Reproduce the listing from its start through the line containing "Looking at the", leaving the pictures out.
** START Data provided **
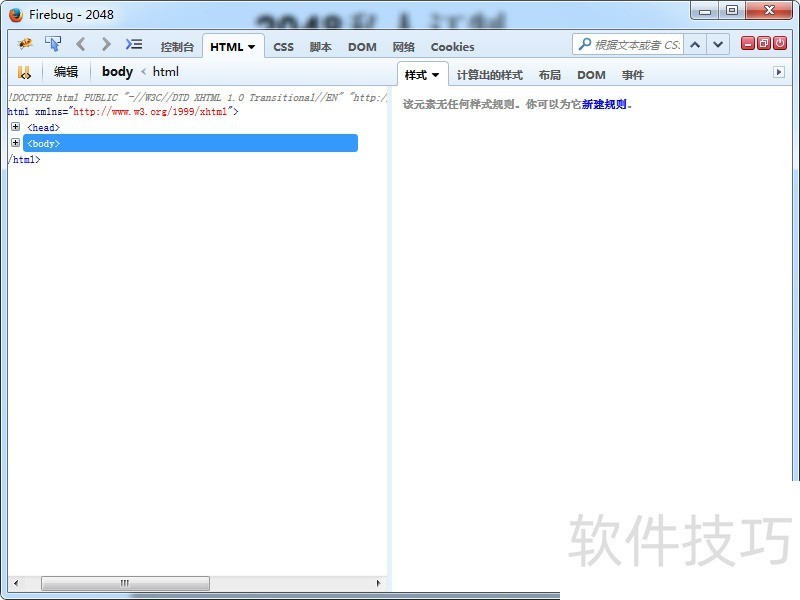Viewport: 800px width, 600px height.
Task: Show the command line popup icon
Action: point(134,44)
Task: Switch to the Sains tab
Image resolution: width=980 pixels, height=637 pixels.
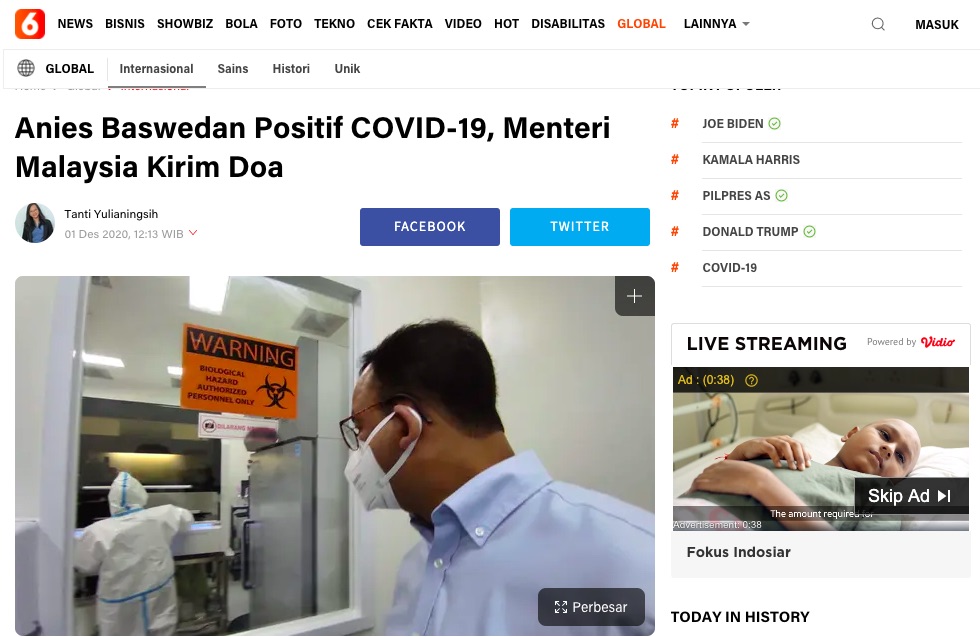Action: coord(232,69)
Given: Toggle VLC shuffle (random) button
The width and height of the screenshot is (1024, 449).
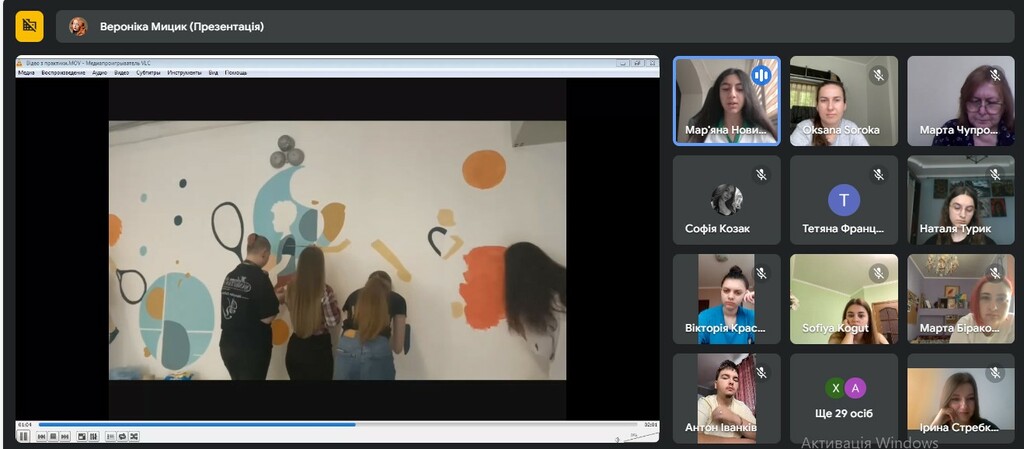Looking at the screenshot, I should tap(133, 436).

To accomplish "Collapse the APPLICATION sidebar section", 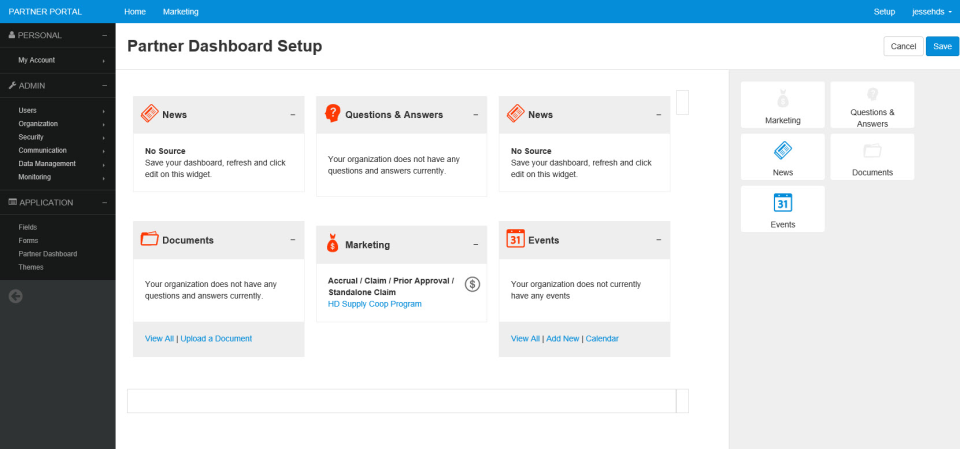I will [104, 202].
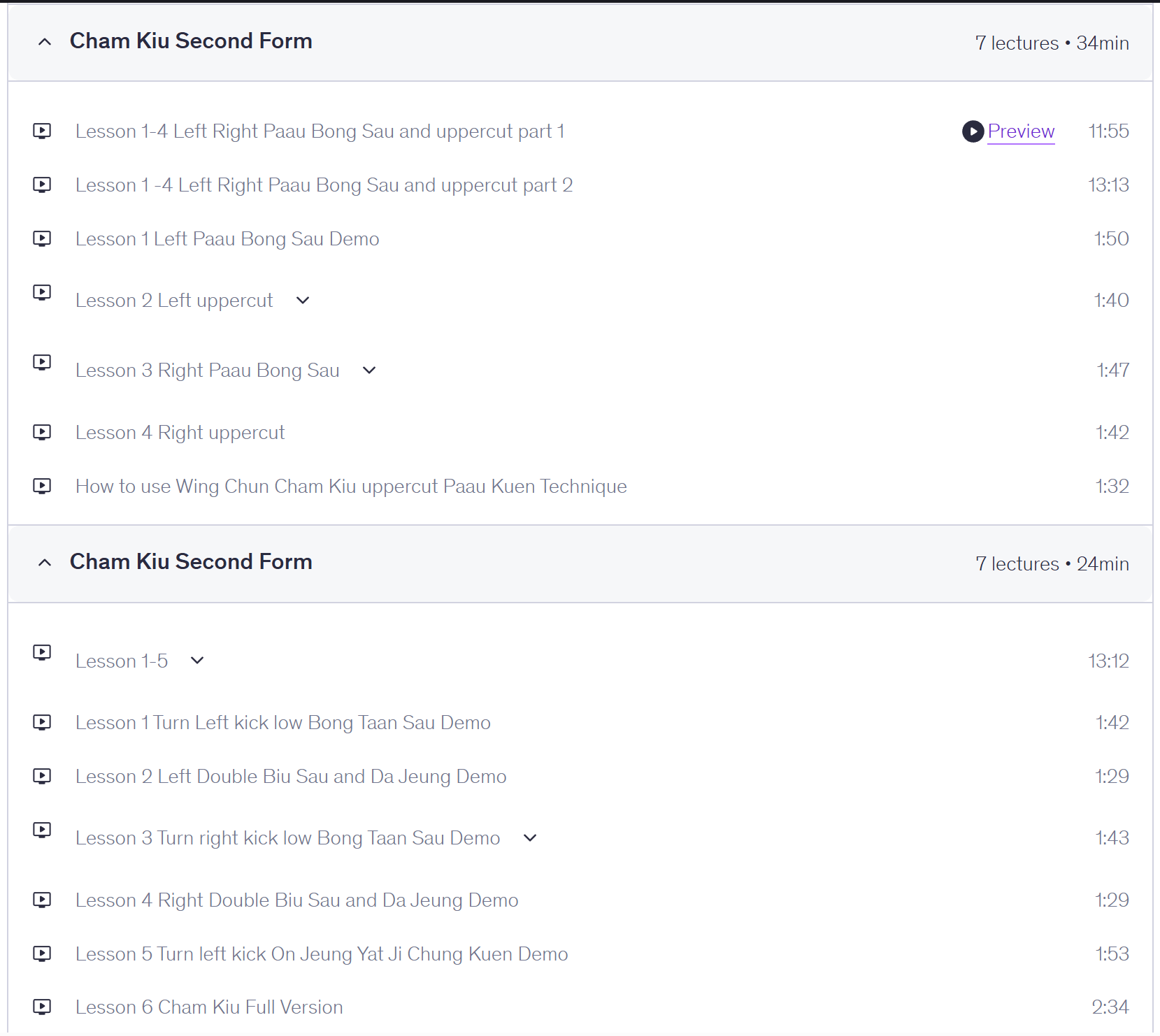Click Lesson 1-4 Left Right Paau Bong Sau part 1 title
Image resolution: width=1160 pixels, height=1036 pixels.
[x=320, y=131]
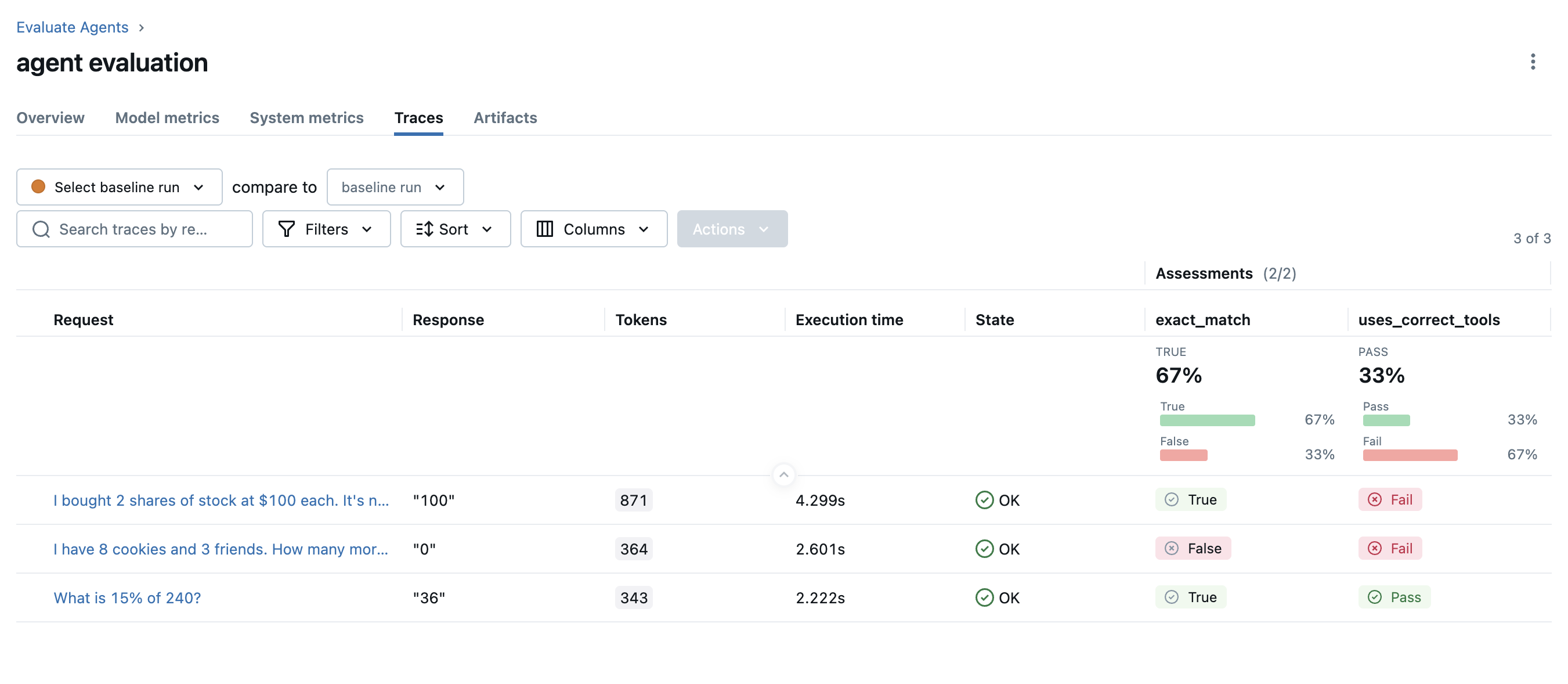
** END Data provided **
■ Solved problem
Viewport: 800px width, 600px height.
Task: Show the command line popup icon
Action: point(134,44)
Task: Switch to the Sains tab
Image resolution: width=980 pixels, height=637 pixels.
Action: coord(232,69)
Given: Toggle VLC shuffle (random) button
The width and height of the screenshot is (1024, 449).
Looking at the screenshot, I should tap(133, 436).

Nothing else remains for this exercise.